Problem statement »
Write out the records below word for word, please.

-------- Data under study --------

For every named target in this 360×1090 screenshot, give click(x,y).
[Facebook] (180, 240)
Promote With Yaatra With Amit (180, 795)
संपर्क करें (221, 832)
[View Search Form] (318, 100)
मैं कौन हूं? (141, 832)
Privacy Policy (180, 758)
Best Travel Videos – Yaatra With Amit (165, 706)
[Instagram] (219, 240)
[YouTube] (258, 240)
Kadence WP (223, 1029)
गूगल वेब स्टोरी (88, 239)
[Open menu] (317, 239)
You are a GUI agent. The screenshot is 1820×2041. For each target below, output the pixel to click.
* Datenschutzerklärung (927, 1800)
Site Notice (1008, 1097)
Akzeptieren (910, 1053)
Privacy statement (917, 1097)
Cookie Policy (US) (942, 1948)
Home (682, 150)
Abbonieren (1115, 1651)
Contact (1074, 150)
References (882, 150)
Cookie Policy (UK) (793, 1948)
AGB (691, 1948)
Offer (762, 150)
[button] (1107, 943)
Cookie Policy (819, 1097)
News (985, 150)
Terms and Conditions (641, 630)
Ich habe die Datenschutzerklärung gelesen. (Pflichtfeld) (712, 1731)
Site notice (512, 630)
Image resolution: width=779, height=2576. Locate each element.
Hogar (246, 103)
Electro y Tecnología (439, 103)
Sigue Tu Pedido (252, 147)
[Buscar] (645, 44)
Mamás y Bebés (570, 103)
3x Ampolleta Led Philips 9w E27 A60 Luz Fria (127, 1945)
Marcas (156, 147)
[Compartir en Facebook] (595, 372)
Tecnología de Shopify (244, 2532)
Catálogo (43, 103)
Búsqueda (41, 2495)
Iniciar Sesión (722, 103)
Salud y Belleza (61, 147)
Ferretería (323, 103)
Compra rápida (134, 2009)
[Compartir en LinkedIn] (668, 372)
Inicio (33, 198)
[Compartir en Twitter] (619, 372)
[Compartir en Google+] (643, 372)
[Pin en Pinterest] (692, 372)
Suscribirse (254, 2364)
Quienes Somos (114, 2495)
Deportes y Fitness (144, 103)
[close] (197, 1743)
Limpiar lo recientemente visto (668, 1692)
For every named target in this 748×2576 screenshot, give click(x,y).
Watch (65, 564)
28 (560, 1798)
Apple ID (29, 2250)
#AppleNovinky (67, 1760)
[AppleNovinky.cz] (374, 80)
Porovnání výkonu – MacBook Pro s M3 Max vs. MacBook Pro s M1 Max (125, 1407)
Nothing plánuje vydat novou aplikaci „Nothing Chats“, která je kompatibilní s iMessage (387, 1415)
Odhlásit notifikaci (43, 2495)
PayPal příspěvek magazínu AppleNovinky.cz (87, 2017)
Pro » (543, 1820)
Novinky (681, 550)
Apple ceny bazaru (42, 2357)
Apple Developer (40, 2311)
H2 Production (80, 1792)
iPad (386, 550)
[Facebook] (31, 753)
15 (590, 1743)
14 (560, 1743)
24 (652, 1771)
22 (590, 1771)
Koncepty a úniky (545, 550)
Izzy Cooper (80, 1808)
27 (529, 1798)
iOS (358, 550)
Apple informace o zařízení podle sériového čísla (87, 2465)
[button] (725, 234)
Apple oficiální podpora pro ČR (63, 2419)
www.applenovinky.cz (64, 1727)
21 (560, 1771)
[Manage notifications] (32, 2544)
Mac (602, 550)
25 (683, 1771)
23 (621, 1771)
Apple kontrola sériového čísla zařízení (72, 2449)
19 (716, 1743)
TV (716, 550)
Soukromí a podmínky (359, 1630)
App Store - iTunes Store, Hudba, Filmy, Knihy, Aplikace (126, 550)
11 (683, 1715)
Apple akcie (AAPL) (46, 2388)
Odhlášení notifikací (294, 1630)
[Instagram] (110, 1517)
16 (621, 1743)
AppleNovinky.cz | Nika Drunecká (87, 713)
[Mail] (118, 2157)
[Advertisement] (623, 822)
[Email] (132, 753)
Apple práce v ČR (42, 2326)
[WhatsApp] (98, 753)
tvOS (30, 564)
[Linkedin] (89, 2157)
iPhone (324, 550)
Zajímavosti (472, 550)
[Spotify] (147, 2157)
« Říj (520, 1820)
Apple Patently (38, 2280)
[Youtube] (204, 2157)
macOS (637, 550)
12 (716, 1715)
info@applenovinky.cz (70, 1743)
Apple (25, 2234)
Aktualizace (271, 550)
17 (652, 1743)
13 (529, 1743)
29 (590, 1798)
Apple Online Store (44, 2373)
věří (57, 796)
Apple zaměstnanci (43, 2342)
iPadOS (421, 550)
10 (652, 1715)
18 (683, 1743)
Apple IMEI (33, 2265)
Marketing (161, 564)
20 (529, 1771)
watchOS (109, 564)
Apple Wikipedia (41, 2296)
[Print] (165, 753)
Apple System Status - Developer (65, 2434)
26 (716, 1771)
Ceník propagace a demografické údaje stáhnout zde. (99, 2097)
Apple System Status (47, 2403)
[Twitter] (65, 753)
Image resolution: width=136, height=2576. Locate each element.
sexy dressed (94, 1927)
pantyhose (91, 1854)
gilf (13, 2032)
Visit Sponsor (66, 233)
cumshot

--------

Output for this task »
For every named target in this 360×1090 screenshot, give click(x,y).
[Facebook] (180, 240)
Promote With Yaatra With Amit (180, 795)
संपर्क करें (221, 832)
[View Search Form] (318, 100)
मैं कौन हूं? (141, 832)
Privacy Policy (180, 758)
Best Travel Videos – Yaatra With Amit (165, 706)
[Instagram] (219, 240)
[YouTube] (258, 240)
Kadence WP (223, 1029)
गूगल वेब स्टोरी (88, 239)
[Open menu] (317, 239)
You are a GUI agent. The screenshot is 1820×2041. For each target below, output the pixel to click.
* Datenschutzerklärung (927, 1800)
Site Notice (1008, 1097)
Akzeptieren (910, 1053)
Privacy statement (917, 1097)
Cookie Policy (US) (942, 1948)
Home (682, 150)
Abbonieren (1115, 1651)
Contact (1074, 150)
References (882, 150)
Cookie Policy (UK) (793, 1948)
AGB (691, 1948)
Offer (762, 150)
[button] (1107, 943)
Cookie Policy (819, 1097)
News (985, 150)
Terms and Conditions (641, 630)
Ich habe die Datenschutzerklärung gelesen. (Pflichtfeld) (712, 1731)
Site notice (512, 630)
Image resolution: width=779, height=2576. Locate each element.
Hogar (246, 103)
Electro y Tecnología (439, 103)
Sigue Tu Pedido (252, 147)
[Buscar] (645, 44)
Mamás y Bebés (570, 103)
3x Ampolleta Led Philips 9w E27 A60 Luz Fria (127, 1945)
Marcas (156, 147)
[Compartir en Facebook] (595, 372)
Tecnología de Shopify (244, 2532)
Catálogo (43, 103)
Búsqueda (41, 2495)
Iniciar Sesión (722, 103)
Salud y Belleza (61, 147)
Ferretería (323, 103)
Compra rápida (134, 2009)
[Compartir en LinkedIn] (668, 372)
Inicio (33, 198)
[Compartir en Twitter] (619, 372)
[Compartir en Google+] (643, 372)
[Pin en Pinterest] (692, 372)
Suscribirse (254, 2364)
Quienes Somos (114, 2495)
Deportes y Fitness (144, 103)
[close] (197, 1743)
Limpiar lo recientemente visto (668, 1692)
For every named target in this 748×2576 screenshot, give click(x,y).
Watch (65, 564)
28 (560, 1798)
Apple ID (29, 2250)
#AppleNovinky (67, 1760)
[AppleNovinky.cz] (374, 80)
Porovnání výkonu – MacBook Pro s M3 Max vs. MacBook Pro s M1 Max (125, 1407)
Nothing plánuje vydat novou aplikaci „Nothing Chats“, která je kompatibilní s iMessage (387, 1415)
Odhlásit notifikaci (43, 2495)
PayPal příspěvek magazínu AppleNovinky.cz (87, 2017)
Pro » (543, 1820)
Novinky (681, 550)
Apple ceny bazaru (42, 2357)
Apple Developer (40, 2311)
H2 Production (80, 1792)
iPad (386, 550)
[Facebook] (31, 753)
15 (590, 1743)
14 (560, 1743)
24 (652, 1771)
22 (590, 1771)
Koncepty a úniky (545, 550)
Izzy Cooper (80, 1808)
27 (529, 1798)
iOS (358, 550)
Apple informace o zařízení podle sériového čísla (87, 2465)
[button] (725, 234)
Apple oficiální podpora pro ČR (63, 2419)
www.applenovinky.cz (64, 1727)
21 (560, 1771)
[Manage notifications] (32, 2544)
Mac (602, 550)
25 (683, 1771)
23 (621, 1771)
Apple kontrola sériového čísla zařízení (72, 2449)
19 (716, 1743)
TV (716, 550)
Soukromí a podmínky (359, 1630)
App Store - iTunes Store, Hudba, Filmy, Knihy, Aplikace (126, 550)
11 (683, 1715)
Apple akcie (AAPL) (46, 2388)
Odhlášení notifikací (294, 1630)
[Instagram] (110, 1517)
16 (621, 1743)
AppleNovinky.cz | Nika Drunecká (87, 713)
[Mail] (118, 2157)
[Advertisement] (623, 822)
[Email] (132, 753)
Apple práce v ČR (42, 2326)
[WhatsApp] (98, 753)
tvOS (30, 564)
[Linkedin] (89, 2157)
iPhone (324, 550)
Zajímavosti (472, 550)
[Spotify] (147, 2157)
« Říj (520, 1820)
Apple Patently (38, 2280)
[Youtube] (204, 2157)
macOS (637, 550)
12 (716, 1715)
info@applenovinky.cz (70, 1743)
Apple (25, 2234)
Aktualizace (271, 550)
17 (652, 1743)
13 (529, 1743)
29 (590, 1798)
Apple Online Store (44, 2373)
věří (57, 796)
Apple zaměstnanci (43, 2342)
iPadOS (421, 550)
10 (652, 1715)
18 (683, 1743)
Apple IMEI (33, 2265)
Marketing (161, 564)
20 (529, 1771)
watchOS (109, 564)
Apple Wikipedia (41, 2296)
[Print] (165, 753)
Apple System Status - Developer (65, 2434)
26 (716, 1771)
Ceník propagace a demografické údaje stáhnout zde. (99, 2097)
Apple System Status (47, 2403)
[Twitter] (65, 753)
Image resolution: width=136, height=2576. Locate each element.
sexy dressed (94, 1927)
pantyhose (91, 1854)
gilf (13, 2032)
Visit Sponsor (66, 233)
cumshot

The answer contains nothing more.